## What to work on
For the records below, output word for word the lines from the one with "The height and" up to and including the one with "The image size is (1919, 964).". No pictures.

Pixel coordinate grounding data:

++++

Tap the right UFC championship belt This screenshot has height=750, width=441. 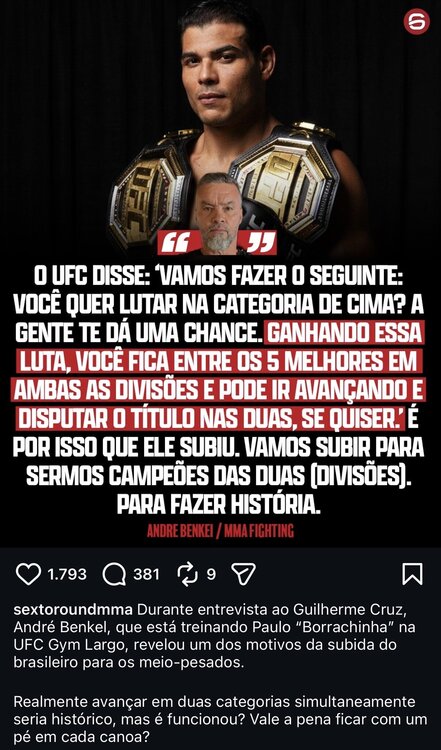[287, 184]
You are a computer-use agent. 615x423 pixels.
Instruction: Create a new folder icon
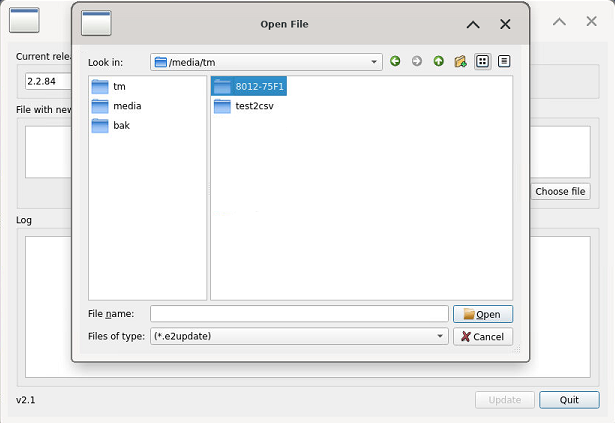pos(460,62)
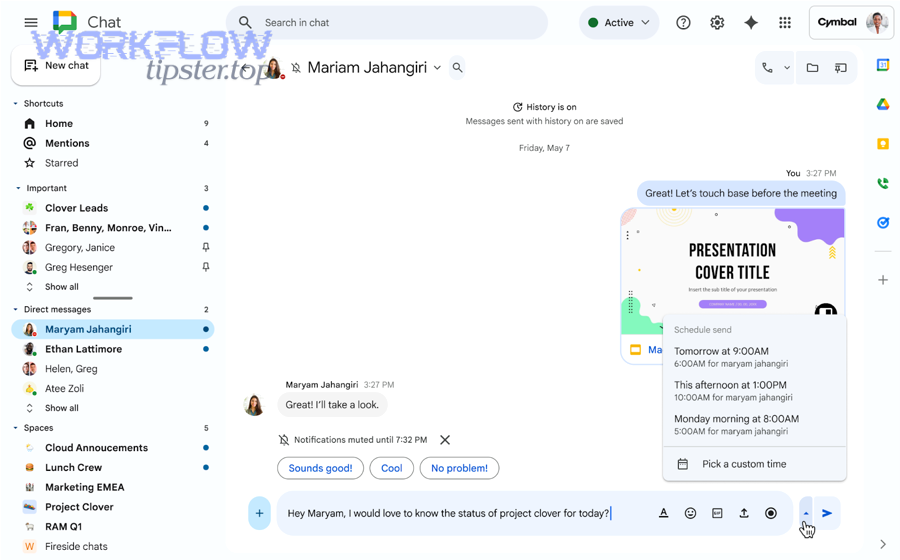Collapse the Spaces section
This screenshot has height=560, width=900.
pyautogui.click(x=17, y=428)
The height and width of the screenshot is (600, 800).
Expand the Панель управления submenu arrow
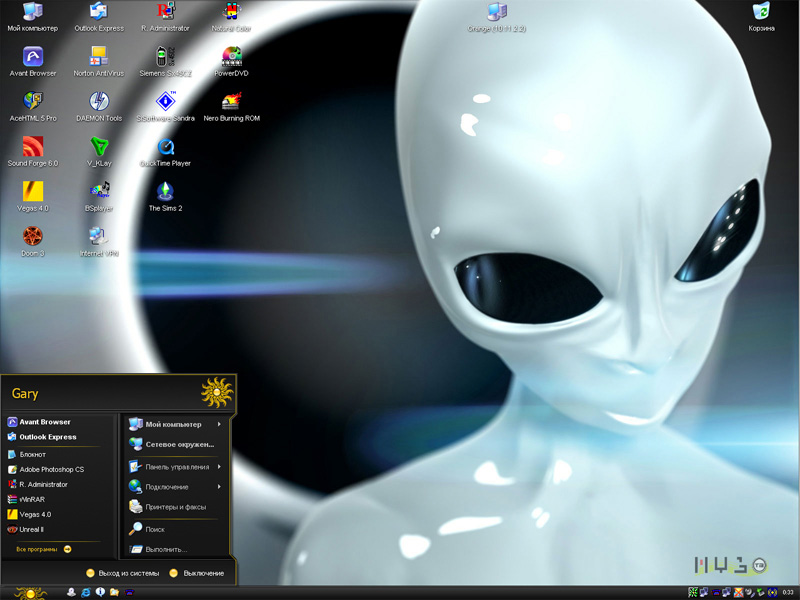pyautogui.click(x=219, y=467)
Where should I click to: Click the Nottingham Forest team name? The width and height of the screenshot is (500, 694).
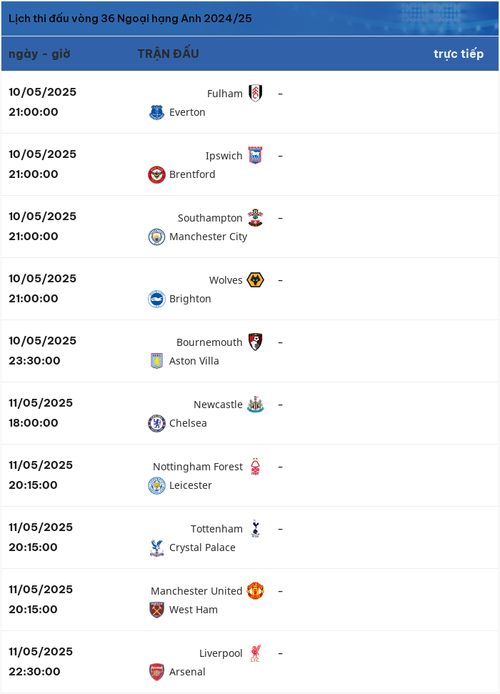pyautogui.click(x=198, y=467)
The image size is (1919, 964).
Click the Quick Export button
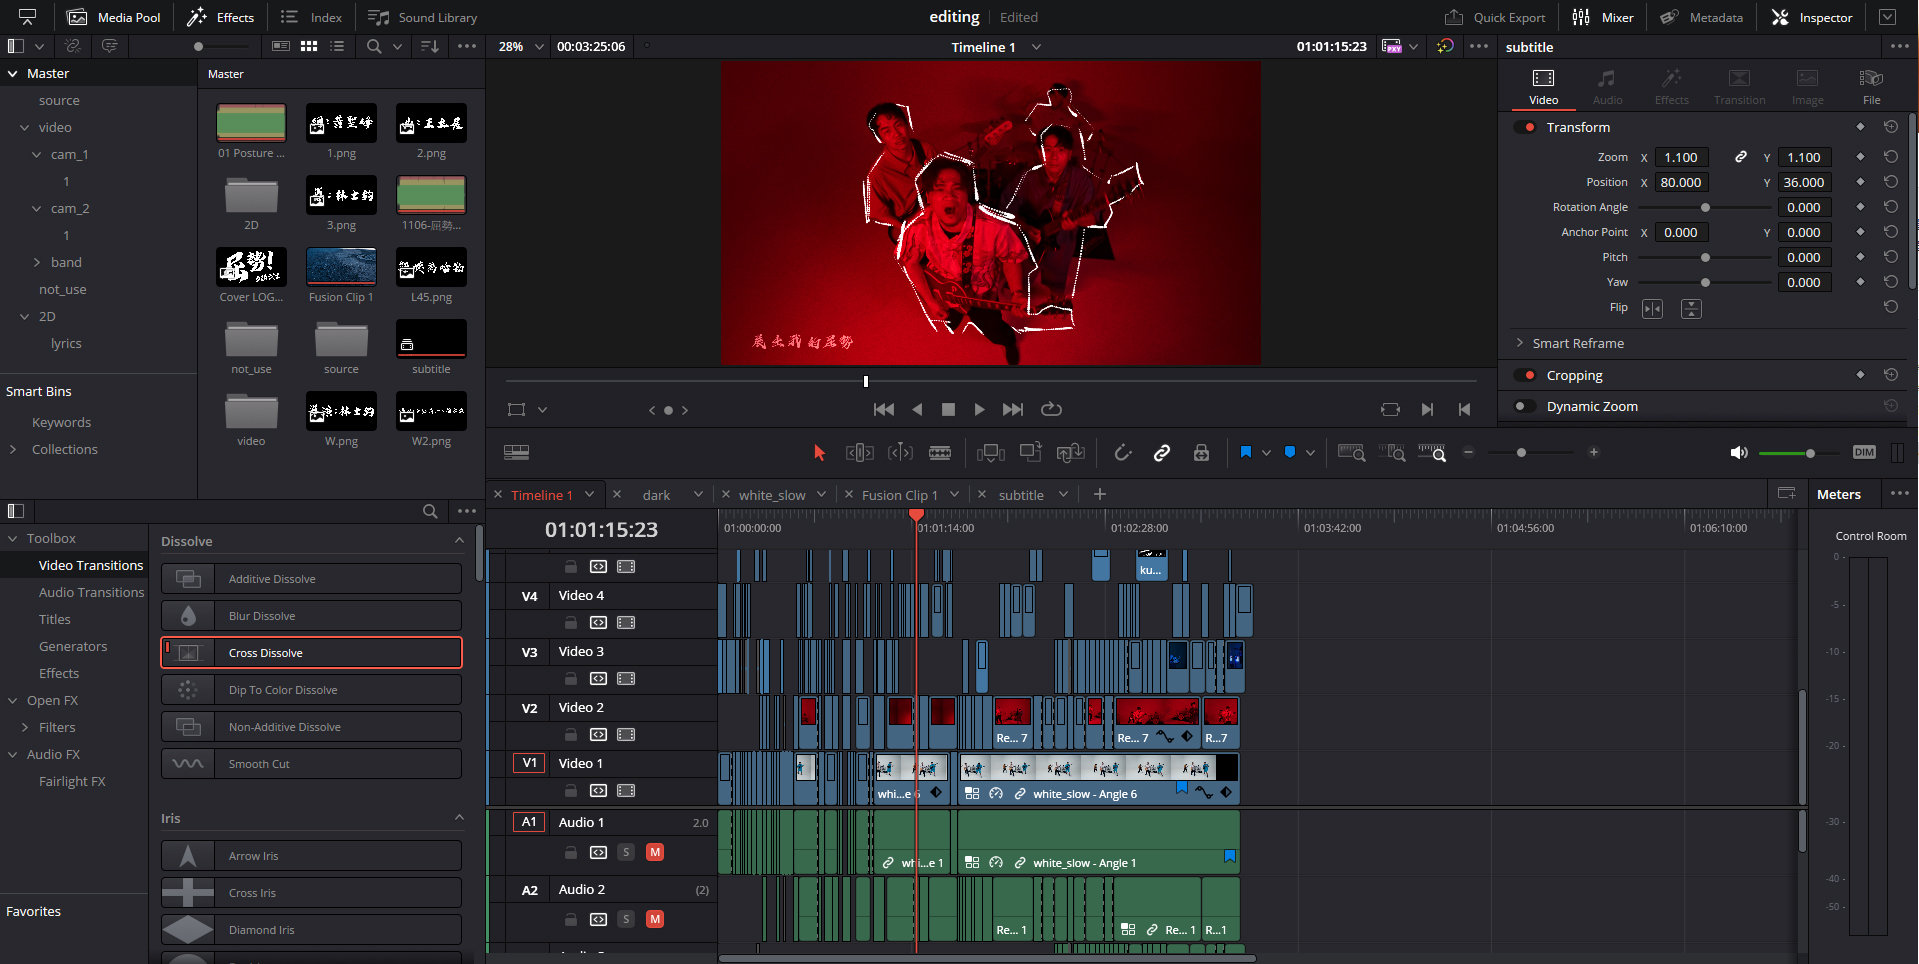tap(1495, 17)

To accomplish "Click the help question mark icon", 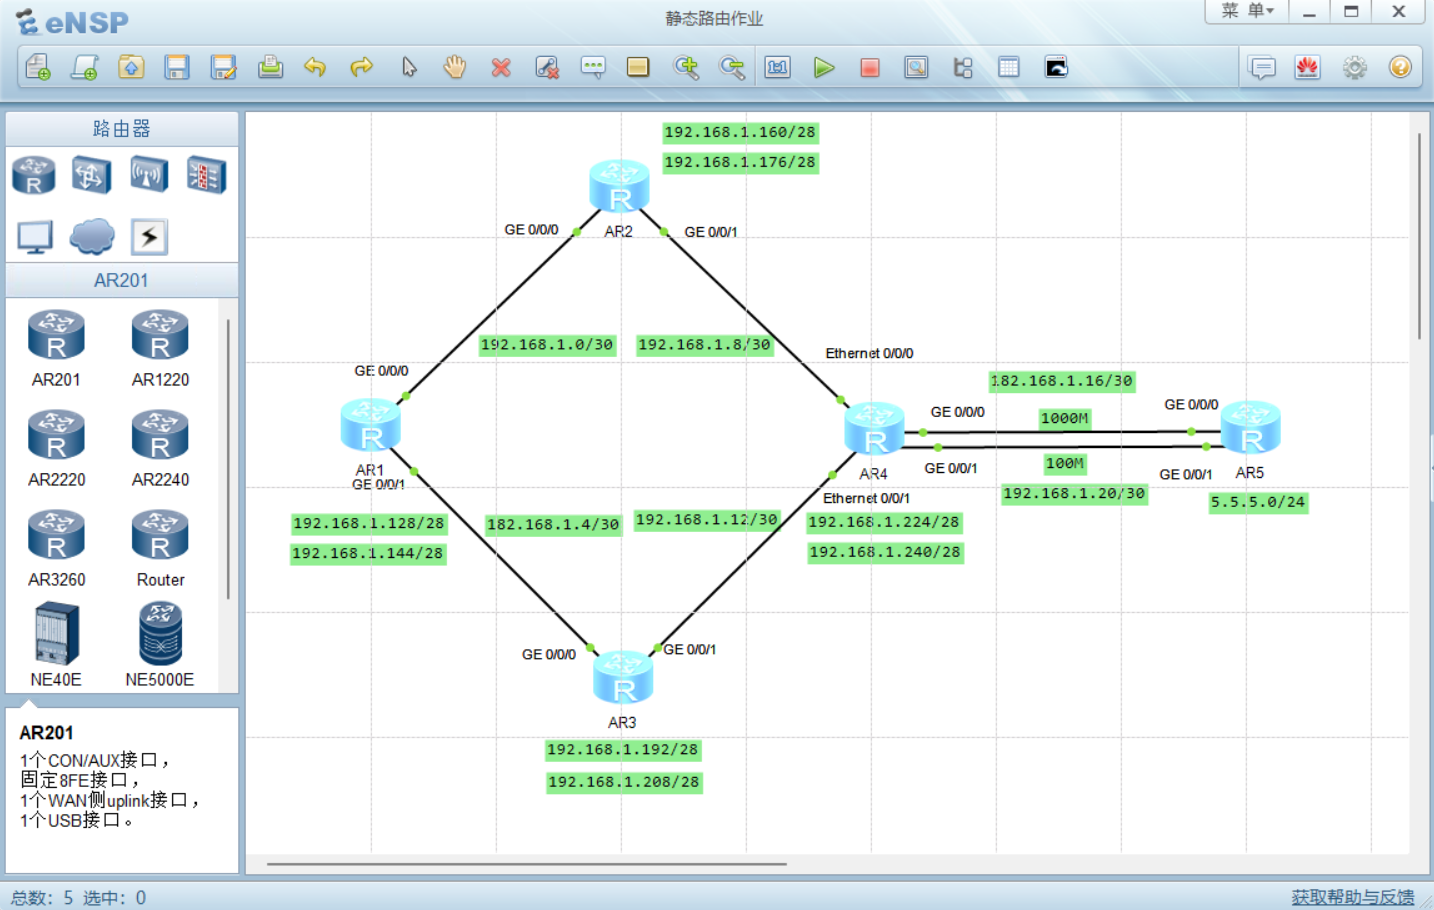I will (x=1400, y=67).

++++

## Task answer
The height and width of the screenshot is (600, 800).
Expand the Панель управления submenu arrow
pyautogui.click(x=219, y=467)
Where should I click to: Click the Nottingham Forest team name? The width and height of the screenshot is (500, 694).
pyautogui.click(x=198, y=467)
The image size is (1919, 964).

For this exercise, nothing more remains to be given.